1 Juni 1992 – † 13 Februari 2007

Jimmy. Jim. Dikkie Dik. Dikkie. Na dik 14 jaar trouwe dienst in het gezin, waarin je ons veel liefde en plezier bracht, ben je eindelijk naar de kattenhemel. We zullen je missen.

Jim is al in ons midden sinds dat we in dit huis wonen. Jim is een kater uit het asiel, die net op het juiste moment binnen werd gebracht. Als gezin gingen we naar het asiel, waar ik een poes mocht uitzoeken. We hadden bijna een zwarte kater meegenomen die met de touwtjes van mijn jas speelde, toen een medewerkster Jimmy binnen kwam brengen, net binnen gebracht. Meteen werd hij door ons meegenomen.
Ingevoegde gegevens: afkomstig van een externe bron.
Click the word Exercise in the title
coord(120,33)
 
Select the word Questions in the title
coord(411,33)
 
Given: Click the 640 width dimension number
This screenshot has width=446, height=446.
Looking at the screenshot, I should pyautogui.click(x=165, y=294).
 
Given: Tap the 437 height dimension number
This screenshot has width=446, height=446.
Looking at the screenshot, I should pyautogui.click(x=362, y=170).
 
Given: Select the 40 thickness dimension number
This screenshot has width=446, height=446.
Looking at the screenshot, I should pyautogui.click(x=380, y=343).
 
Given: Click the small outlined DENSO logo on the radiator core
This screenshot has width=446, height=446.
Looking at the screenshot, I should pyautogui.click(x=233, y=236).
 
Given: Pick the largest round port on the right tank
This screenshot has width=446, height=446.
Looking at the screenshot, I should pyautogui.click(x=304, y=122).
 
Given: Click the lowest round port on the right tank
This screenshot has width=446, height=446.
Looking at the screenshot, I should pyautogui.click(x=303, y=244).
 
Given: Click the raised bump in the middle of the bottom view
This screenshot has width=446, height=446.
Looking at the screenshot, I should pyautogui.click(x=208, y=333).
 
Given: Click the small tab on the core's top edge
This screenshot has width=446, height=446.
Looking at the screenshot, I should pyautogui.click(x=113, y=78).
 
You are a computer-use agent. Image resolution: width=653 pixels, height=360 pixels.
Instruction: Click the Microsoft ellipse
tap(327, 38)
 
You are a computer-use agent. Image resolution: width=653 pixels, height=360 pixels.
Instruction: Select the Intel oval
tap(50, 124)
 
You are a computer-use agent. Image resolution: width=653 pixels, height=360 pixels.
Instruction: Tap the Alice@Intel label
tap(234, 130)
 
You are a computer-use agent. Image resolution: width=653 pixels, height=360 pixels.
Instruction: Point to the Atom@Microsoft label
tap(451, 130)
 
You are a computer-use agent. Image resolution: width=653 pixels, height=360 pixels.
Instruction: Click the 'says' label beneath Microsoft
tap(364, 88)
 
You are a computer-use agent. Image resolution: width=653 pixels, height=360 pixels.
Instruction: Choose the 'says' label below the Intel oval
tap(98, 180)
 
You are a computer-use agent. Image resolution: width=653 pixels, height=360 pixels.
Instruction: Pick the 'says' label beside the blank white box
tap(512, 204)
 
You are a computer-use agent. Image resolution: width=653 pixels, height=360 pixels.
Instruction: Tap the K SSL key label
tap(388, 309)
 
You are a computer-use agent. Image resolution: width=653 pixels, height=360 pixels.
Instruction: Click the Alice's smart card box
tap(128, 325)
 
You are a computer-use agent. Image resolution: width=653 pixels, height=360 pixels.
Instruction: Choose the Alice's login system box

Nadat hij te vroeg bij zijn moeder weg was gehaald, kwam hij in een gezin bij een politie agent, met politiehond. Omdat hij daar van jongst af aan in contact was met die hond, die van jongst af aan in contact was met Jim, was hij totaal niet bang voor honden. Hij is vaak ternauwernood aan een pijnlijke dood ontsnapt, als hij buiten op een grote herder af rende om een kopje te geven. Dat was Jim, liefde voor alles wat leeft.

Waarom precies weet ik niet, maar daar kon hij ook niet blijven, dus kwam hij naar het asiel, en zo bij ons.

Jim was liefdevol, maar vooral ook trouw. Hij kwam graag buiten, maar was altijd in de buurt. Even roepen en hij kwam tevoorschijn, meestal vanuit onze eigen tuin. Toen hij en ik nog jong waren, waren we altijd samen. Hij zwierf altijd rond op mijn kamer, en hij heeft het mauwen voor mijn deur nooit afgeleerd. Als hij de kans kreeg zat hij boven, en wou hij mijn kamer in. Als ik beneden was, lag hij altijd te spinnen op mijn schoot, of lekker te slapen. Hij liep ook altijd vlak achter me, waardoor hij een gebroken staart opliep toen ik de deur dicht deed terwijl de kat er nog tussen zat met zijn staart. Het puntje is altijd een beetje flexibel gebleven.

Ook buiten liep hij altijd met je mee, met mij of mijn vader. Honden uitlaten? Hij liep achter je, Fiets omrijden? Hij rende in je schaduw.

Jim had iets met licht. Hij kon buiten heerlijk op zijn rug in de zon liggen slapen, pootjes in de lucht en lekker genieten van de warmte. Binnen deed hij hetzelfde in het licht van de warmtevrije spotjes in het plafond.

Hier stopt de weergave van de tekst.